Ultimately, the most effective use of additive manufacturing comes when it’s paired with new designs. Jones said this is the optimal application for hybrid manufacturing. It’s wise not to underestimate this step because as users start designing and building new complicated structures from scratch, managing the thermal gradient and resulting residual stresses can be tricky without robust simulation tools. Furthermore, the machining step can relieve some of that stress, which can result in distortion if not properly managed.
Designing for hybrid additive manufacturing
Purely subtractive manufacturing is well-suited to industrial production, where metal substrate can be purchased in bulk and uniformly machined, according to a common design. But the market for metal parts is changing significantly. End-users increasingly prefer custom parts in small lot sizes, which creates waste and reduces profit margins for established manufacturing methods like machining.1
Many applications for hybrid manufacturing are for surface engineering. Jones explains that often edges are reinforced or surfaces clad to increase wear resistance and thermal performance or to avoid corrosion and oxidation. This allows the use of lower-cost substrates and only requires the high-performing material where it is needed most. This opens up new opportunities for many applications including bearings, camshafts, bearing seats, gears, wear surfaces, molds, dies and high-temperature parts.
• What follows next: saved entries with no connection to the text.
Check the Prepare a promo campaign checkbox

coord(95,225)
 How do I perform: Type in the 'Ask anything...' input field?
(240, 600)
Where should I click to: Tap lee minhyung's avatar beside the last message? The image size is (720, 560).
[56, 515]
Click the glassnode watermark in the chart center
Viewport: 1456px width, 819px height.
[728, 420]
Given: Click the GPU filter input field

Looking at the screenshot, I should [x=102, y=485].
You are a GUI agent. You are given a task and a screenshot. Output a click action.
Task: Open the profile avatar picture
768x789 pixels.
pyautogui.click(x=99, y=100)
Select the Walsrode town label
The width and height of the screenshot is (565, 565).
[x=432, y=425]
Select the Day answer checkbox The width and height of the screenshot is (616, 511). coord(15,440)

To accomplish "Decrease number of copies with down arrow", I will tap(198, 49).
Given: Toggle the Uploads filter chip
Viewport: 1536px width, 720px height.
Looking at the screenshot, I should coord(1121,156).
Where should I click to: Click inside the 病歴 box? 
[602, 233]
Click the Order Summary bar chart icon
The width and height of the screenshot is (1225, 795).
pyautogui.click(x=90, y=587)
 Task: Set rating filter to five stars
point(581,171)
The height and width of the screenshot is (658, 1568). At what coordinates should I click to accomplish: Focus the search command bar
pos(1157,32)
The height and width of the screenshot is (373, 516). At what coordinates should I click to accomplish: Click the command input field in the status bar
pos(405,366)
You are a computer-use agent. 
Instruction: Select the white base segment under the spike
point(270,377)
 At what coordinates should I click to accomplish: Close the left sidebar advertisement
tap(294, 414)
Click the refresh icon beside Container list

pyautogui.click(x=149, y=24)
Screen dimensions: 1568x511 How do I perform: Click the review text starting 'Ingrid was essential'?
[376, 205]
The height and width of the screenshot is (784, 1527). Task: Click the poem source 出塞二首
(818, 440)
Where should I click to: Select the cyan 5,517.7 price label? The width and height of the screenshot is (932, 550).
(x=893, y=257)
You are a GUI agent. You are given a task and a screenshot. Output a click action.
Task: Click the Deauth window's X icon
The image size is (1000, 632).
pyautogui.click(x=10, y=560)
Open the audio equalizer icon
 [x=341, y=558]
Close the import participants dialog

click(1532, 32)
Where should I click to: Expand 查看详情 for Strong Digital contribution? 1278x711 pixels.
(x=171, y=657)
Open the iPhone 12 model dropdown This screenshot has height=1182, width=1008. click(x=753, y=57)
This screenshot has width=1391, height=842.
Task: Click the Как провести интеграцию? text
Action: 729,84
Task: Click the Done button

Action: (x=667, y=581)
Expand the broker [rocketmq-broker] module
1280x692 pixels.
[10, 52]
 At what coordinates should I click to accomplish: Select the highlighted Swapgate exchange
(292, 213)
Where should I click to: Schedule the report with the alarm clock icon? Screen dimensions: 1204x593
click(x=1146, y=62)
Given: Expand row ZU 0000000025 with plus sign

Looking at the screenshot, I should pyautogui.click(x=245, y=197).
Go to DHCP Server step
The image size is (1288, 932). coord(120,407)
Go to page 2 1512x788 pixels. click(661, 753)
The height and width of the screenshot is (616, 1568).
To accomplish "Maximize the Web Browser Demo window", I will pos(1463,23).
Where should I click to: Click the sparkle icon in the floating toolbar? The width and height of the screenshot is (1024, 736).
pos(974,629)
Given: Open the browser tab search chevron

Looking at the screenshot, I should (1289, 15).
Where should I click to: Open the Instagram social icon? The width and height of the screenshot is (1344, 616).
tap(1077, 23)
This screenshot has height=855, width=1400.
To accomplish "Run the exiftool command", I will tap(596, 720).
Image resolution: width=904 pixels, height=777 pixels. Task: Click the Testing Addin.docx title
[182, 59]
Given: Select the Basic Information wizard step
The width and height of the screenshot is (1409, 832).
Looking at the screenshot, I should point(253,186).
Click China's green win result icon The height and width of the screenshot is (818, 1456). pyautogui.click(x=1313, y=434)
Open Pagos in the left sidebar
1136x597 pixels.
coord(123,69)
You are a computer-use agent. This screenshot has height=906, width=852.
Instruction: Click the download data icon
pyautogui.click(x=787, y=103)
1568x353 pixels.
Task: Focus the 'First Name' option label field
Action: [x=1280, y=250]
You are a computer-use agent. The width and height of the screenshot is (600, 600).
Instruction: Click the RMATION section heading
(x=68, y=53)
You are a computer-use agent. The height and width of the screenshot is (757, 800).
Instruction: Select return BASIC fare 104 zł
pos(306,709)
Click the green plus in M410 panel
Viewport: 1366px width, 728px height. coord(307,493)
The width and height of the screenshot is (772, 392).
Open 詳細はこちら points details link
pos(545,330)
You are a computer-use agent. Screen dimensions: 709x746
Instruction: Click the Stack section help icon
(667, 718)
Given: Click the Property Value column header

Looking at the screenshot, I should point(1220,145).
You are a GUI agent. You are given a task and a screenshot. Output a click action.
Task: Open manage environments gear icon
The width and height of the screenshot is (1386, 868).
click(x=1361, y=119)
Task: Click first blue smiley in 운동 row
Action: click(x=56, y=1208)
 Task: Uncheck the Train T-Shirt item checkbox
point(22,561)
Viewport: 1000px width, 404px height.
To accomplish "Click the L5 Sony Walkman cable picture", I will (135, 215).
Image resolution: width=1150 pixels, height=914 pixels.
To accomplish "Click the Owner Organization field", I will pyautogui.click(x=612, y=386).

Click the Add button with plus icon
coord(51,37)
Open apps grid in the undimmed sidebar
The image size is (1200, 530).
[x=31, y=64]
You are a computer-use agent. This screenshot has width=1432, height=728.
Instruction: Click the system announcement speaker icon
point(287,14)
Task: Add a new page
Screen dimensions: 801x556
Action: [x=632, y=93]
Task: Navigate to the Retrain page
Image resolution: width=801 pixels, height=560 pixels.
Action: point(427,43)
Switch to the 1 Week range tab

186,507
The most popular materials to add are often difficult-to-machine alloys, including tool steels, nickel- and cobalt-based materials, and metal matrix composites.
This topic is taken one step further by Misiolek, who said the most interesting questions remaining are about how various materials respond to the 3D printing process. “We are running a lot of tests, wear tests, looking into how long these materials are going to last at elevated temperatures,” Misiolek said. Some metals that would make great contenders for part production are difficult to render in powder form. Even materials that seem perfectly suited to the printing setup can run into technical issues in combination with other layers of the finished part. “The question is, ‘Can we do it right in the physics, in terms of getting the thermal expansion coefficients close enough so that they can work together?’” Misiolek said.
This article first appeared in Tribology & Lubrication Technology (TLT), the monthly magazine of the Society of Tribologists and Lubrication Engineers (STLE), an international not-for-profit professional society headquartered in Park Ridge, Illinois. STLE is a CFE Media content partner.
1. Merklein, M., Junker, D., Schaub, A. and Neubauer, F. (2016), “Hybrid additive manufacturing technologies –An analysis regarding potentials and applications,” Physics Procedia, 83, pp. 549-559, click here.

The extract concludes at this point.